BY AMY MCQUIRE, DECEMBER 2, 2011
Originally published in Tracker Magazine.
NORTHERN TERRITORY: The controversial Stronger Futures legislation has been referred to parliamentary committee, with the submissions due after Christmas, and before the next Parliamentary sitting.
The bill was introduced by the Gillard government in November and is designed to takeover from the NT Emergency Response (NTER) when those laws expire next year.
If passed it will have a sunset clause of 10 years, with a review after the first seven years.
The Senate has now referred Stronger Futures to the Community Affairs committee. Submissions close by 12th January, 2012. The reporting date is 29th January.
But there has been some concerns that opening the consultation process over the Christmas holidays, and closing the submission date before Parliament sits could hurt the ability of Aboriginal organisations and other concerned groups to make submissions.
Stronger Futures has already attracted strong criticism from many who see it as a continuation of the NTER. The package of legislation upholds many of the controversial aspects of the intervention, but it will also roll out the School Enrolment and Attendance Measure (SEAM) which links welfare payments to school attendance.
Compulsory income management will continue.
The alcohol bans will also stay in place under the new legislation and the bill cracks down on grog runners by including six months imprisonment in penalties for liquor offences under 1350 millilitres, while strengthening provisions surrounding alcohol management plans.
Restrictions on porn will also stay in place in “prohibited material areas”, and the legislation will continue to prevent customary law and cultural practice from being considered in sentencing and bail decisions.
It is proposed that customary law and cultural practice be included in sentencing and bail decisions when relating to cultural heritage offences.

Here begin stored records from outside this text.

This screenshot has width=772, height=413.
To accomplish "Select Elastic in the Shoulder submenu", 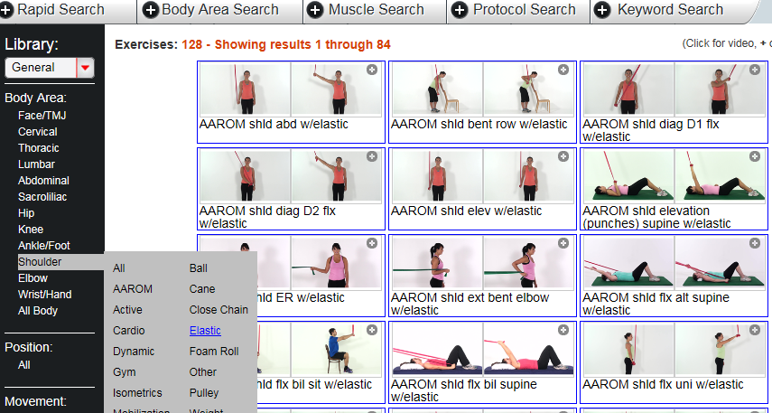I will (x=205, y=331).
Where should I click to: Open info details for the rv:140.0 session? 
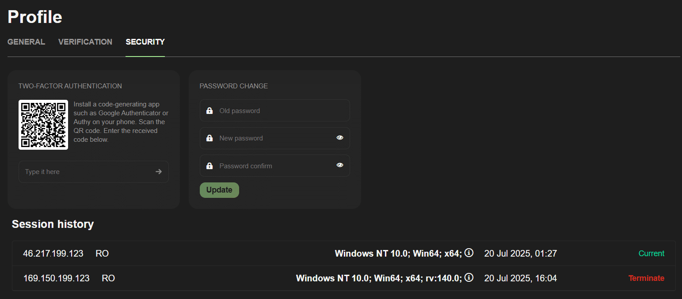[469, 277]
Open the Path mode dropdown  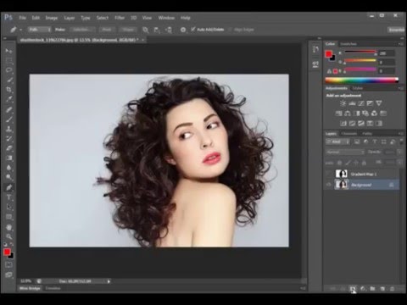tap(39, 30)
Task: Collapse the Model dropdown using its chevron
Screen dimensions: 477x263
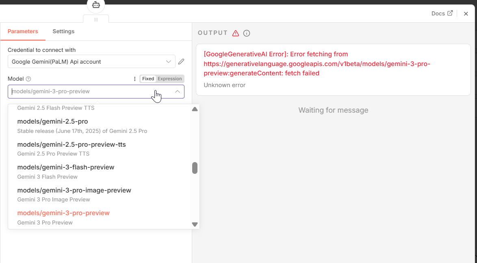Action: pos(178,92)
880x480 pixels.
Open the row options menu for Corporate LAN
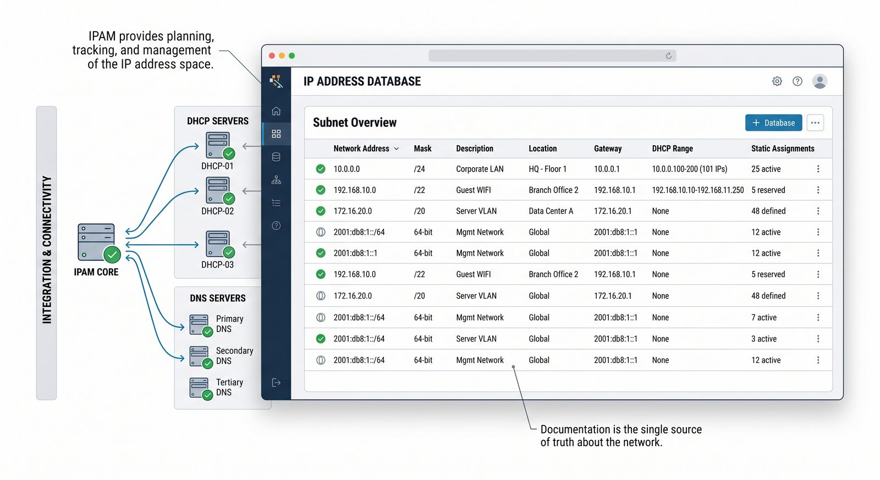click(818, 169)
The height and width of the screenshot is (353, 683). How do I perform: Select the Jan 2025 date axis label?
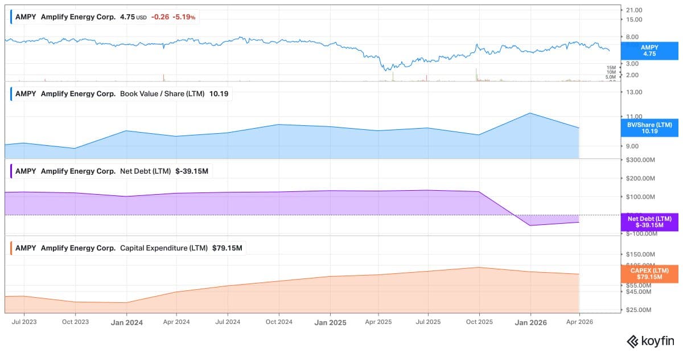click(330, 322)
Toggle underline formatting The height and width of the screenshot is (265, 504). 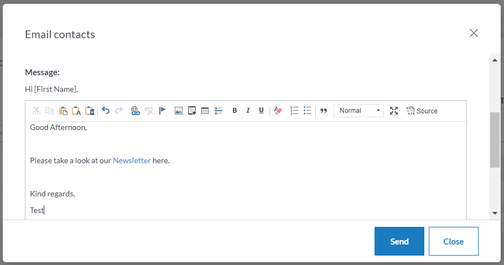261,111
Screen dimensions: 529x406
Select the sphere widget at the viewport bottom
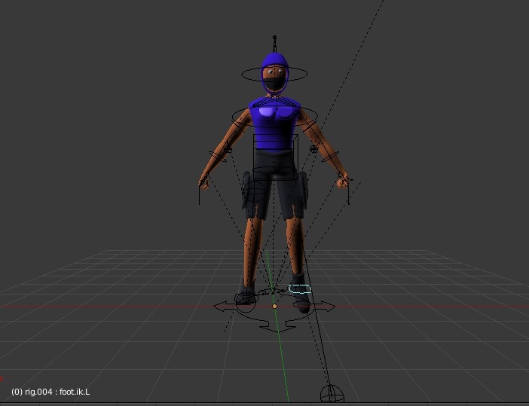coord(332,393)
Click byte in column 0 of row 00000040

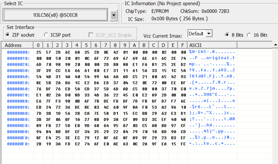tap(38, 76)
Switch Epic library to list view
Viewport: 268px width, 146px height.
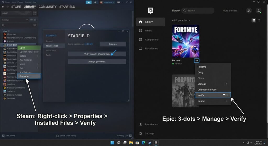tap(259, 20)
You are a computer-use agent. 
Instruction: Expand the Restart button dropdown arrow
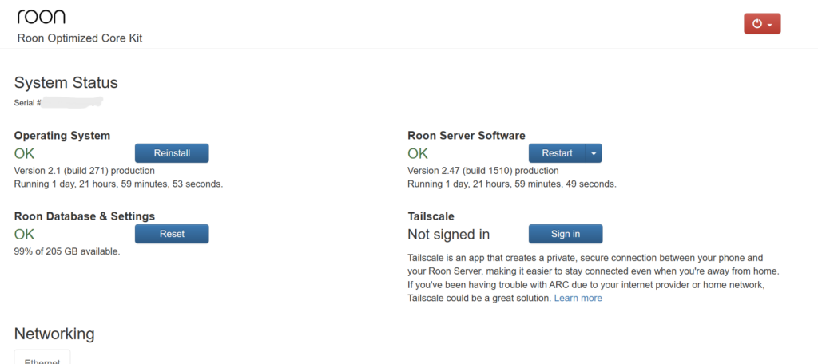(594, 153)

The legislation does not extend the five-year compulsory leases over townships but voluntary long-term leases will still be negotiated with communities.
The package will also commit $19.1 million to fund new ranger positions over the next four years. The Australian Crime Commission (ACC) will keep its powers under the existing legislation, allowing the Australian Federal Police (AFP) to perform the functions of NT police in relation to violence and child protection.
The Gillard government still claims that all the measures in the Stronger Futures will be consistent with the Racial Discrimination Act (RDA), although there is concern the NT intervention’s “special measures”, upheld under the new legislation, are still discriminatory.
The original NT intervention laws by-passed the RDA, and were passed in 2007 with virtually no consultation with Aboriginal people affected. Four years on, it is still the subject of heated debate.